In general, in operation of an ink cartridge, ink is injected into respective chambers through the ink injection holes 119 and 120, and ink injection holes 120, for ink injection into the ink chambers 108. are sealed during use. Ink is used through the ink heads 117 during printing, and, when the level of ink is lowered, ink, kept in the ink chamber 108, is supplied to the foam chamber 106 through the link opening 111 formed at the bottom of the first partition 110, so a negative pressure of the ink chamber 108 increases.
If the level of ink in the foam chamber 106 is gradually lowered, air externally flows into the foam chamber 106 through the ink injection holes 119 due to the negative pressure of the ink chamber 108. The airflow in forms air bubbles (not shown), and the air bubbles flow into the ink chamber 108 through the link opening 111. With such series of operations continuously repeated, the ink of the ink chamber 108 is consumed so that all the ink can be used up to the last ink remaining in the foam chamber 106.

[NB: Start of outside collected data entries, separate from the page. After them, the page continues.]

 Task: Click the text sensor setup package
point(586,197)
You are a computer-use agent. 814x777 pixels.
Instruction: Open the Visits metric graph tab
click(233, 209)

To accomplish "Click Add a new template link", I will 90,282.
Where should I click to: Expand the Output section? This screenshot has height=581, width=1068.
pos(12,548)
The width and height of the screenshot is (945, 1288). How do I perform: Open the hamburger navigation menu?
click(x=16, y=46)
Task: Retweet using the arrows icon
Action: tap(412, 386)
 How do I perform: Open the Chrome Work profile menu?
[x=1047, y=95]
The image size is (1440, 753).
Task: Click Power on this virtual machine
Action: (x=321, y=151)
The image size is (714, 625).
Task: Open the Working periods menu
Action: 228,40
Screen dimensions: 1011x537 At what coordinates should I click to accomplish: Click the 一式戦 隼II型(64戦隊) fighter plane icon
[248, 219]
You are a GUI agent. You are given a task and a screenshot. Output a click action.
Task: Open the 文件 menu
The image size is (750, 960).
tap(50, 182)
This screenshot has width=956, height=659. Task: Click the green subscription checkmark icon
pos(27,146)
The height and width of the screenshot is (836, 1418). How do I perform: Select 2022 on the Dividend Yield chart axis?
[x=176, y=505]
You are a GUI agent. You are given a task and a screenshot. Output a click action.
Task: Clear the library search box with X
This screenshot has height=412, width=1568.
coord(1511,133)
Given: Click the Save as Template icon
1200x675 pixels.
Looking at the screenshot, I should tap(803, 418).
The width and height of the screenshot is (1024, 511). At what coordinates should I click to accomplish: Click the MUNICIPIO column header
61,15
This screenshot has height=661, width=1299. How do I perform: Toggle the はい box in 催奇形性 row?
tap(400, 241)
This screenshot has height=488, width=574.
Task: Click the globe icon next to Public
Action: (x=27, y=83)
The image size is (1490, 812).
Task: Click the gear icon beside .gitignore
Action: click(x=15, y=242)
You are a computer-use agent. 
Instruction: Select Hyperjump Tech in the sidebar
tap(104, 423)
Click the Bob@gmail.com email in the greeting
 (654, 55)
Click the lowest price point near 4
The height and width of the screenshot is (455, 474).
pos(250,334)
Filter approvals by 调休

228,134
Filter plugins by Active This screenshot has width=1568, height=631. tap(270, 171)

In order to ideally use ink as above, it is essential to generate a proper negative pressure in the ink chamber 108. To generate the proper negative pressure, secure sealing, between exterior and interior air, has to be maintained by the sealing between the first welding part 122 and the third welding part 126 and between the second welding part 124 and the fourth welding part 128.
However, since the conventional ink cartridge has the first and second welding parts. 122 and 124 of the cartridge body 102 formed in a triangular shape, and also has the third and fourth welding parts 126 and 128 of the lid 104 formed in a flat shape, the parts slide against each other and vibration energy transfers are not sufficient between the parts during the ultrasonic welding. Due to such phenomena, welding is only partially carried out so that sealing between the cartridge body 102 and the lid 104 is not implemented preventing a negative pressure from being generated in the ink chamber 108 and causing a phenomenon of ink flowing down out of the ink head 117 due to gravity.
Further, in a case of non-welded portions on the second and fourth welding parts 124 and 128, respective color inks are blended together that should be separated by the second partition 112 and the third partition 113, to further degrade printing quality.